The takeaway from reader uproar is that words matter. The words we use to describe a crime transmit meanings about the act of violence and using terms like ‘anal sex’, ‘anal intercourse’, or ‘sex with a minor’ carry an implication of consent that clearly wasn’t present in the Sandusky incident.
For some, the obvious solution is to use legal terms. But classifying an incident according to local laws has consequences. Legal terminology restricts comparisons across state or country borders where laws differ significantly. The Times article pointed out just this problem. A survey of all 50 states was conducted, and across those states it was revealed that there were about “40 different terms to describe the act of rape of a child.” Yet, more significantly, local laws may be too restrictive or not in the favor of survivors. For example, in New York state until 1984, spouses were exempted from prosecution for rape because marital rape was not criminalized under sexual assault laws.
So what’s the solution? Well, the Times article concluded by recognizing that this lack of clarity has not gone unnoticed. The F.B.I is considering redefining the term for rape, and thereby their process for rape statistics, to include a more exhaustive definition.

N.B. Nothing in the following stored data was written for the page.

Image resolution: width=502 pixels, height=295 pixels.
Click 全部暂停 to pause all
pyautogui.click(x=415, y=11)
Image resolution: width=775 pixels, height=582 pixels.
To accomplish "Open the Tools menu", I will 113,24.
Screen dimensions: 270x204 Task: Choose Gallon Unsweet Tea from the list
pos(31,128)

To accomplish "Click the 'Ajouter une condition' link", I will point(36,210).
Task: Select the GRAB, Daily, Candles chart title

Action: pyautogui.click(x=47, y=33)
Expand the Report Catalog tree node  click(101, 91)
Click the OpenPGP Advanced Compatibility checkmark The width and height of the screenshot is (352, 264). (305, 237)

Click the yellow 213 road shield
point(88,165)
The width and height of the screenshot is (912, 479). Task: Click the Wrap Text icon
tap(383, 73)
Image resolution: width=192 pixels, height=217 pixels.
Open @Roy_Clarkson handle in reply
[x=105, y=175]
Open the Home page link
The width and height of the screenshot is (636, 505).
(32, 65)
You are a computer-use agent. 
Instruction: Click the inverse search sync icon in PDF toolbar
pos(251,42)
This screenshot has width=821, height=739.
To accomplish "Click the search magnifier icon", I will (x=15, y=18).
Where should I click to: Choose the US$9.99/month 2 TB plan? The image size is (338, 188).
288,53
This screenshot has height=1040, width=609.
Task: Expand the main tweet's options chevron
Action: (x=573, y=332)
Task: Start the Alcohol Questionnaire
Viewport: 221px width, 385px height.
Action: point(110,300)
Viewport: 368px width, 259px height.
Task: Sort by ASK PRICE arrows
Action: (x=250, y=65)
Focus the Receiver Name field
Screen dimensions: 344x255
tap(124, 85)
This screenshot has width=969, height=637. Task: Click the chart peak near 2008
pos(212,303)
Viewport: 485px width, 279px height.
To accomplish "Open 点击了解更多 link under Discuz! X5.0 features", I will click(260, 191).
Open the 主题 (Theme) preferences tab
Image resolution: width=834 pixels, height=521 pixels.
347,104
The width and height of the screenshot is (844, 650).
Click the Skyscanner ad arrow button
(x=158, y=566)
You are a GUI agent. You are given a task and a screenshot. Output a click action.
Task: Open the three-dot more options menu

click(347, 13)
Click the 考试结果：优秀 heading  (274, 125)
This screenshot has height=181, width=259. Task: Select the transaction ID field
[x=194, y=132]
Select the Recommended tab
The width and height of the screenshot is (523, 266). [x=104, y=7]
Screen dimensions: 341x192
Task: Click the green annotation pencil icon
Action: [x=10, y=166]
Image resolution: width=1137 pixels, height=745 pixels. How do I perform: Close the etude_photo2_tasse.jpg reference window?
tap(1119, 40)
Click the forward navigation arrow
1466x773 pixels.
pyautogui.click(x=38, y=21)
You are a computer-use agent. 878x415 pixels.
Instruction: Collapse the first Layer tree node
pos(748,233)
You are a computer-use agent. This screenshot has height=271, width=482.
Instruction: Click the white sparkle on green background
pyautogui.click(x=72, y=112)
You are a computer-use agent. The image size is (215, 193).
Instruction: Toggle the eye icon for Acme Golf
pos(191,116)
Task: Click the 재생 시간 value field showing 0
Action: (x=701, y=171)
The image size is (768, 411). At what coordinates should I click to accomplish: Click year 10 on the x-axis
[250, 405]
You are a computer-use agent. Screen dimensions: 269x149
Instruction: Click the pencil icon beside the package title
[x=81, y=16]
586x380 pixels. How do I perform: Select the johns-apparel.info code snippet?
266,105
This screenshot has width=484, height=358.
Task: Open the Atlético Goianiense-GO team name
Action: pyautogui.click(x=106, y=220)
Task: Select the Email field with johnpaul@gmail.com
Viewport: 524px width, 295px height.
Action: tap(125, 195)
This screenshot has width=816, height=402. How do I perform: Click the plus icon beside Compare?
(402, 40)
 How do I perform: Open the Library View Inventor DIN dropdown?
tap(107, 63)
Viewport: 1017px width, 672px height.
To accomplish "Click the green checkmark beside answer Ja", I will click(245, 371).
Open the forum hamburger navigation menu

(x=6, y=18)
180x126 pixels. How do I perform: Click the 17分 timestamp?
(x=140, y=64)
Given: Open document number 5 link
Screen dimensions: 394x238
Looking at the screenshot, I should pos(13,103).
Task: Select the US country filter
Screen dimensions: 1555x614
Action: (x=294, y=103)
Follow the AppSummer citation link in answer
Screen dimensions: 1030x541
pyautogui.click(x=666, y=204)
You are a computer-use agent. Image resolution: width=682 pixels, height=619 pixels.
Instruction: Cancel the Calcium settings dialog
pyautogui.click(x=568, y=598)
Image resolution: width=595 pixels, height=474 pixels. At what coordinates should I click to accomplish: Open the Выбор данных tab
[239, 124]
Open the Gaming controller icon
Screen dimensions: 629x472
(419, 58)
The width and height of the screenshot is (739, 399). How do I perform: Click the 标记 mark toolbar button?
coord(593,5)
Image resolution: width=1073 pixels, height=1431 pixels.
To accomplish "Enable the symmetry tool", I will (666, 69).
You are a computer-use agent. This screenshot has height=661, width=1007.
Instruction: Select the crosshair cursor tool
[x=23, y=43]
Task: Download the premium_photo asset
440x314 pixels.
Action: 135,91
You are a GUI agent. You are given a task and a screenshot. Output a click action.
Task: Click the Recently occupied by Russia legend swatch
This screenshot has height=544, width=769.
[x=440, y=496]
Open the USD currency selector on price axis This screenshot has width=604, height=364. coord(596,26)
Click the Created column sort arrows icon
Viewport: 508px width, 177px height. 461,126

The uproar heard from Times readers about the use of language is just one high-profile example of the need for a system of gender-based violence classification – a need not only for uniform terminology but also for a consistent system to determine the appropriate classification. And this exists not only in the US but also on a global scale. In humanitarian settings in particular, there is a lack of uniform terminology about gender-based violence. In settings such as this, quality data about GBV is crucial. It helps inform service providing organizations and coordinating agencies about the scope of the problem of gender-based violence.
This was one of the impetuses behind the creation of the Gender-Based Violence Information Management System (GBVIMS) and particularly its tool for GBV classification. Now at work in 14 countries, the GBVIMS is making GBV data collection and sharing safer and more ethical but also making the language we use more uniform and consistent. For more information about the GBV Classification Tool, click here.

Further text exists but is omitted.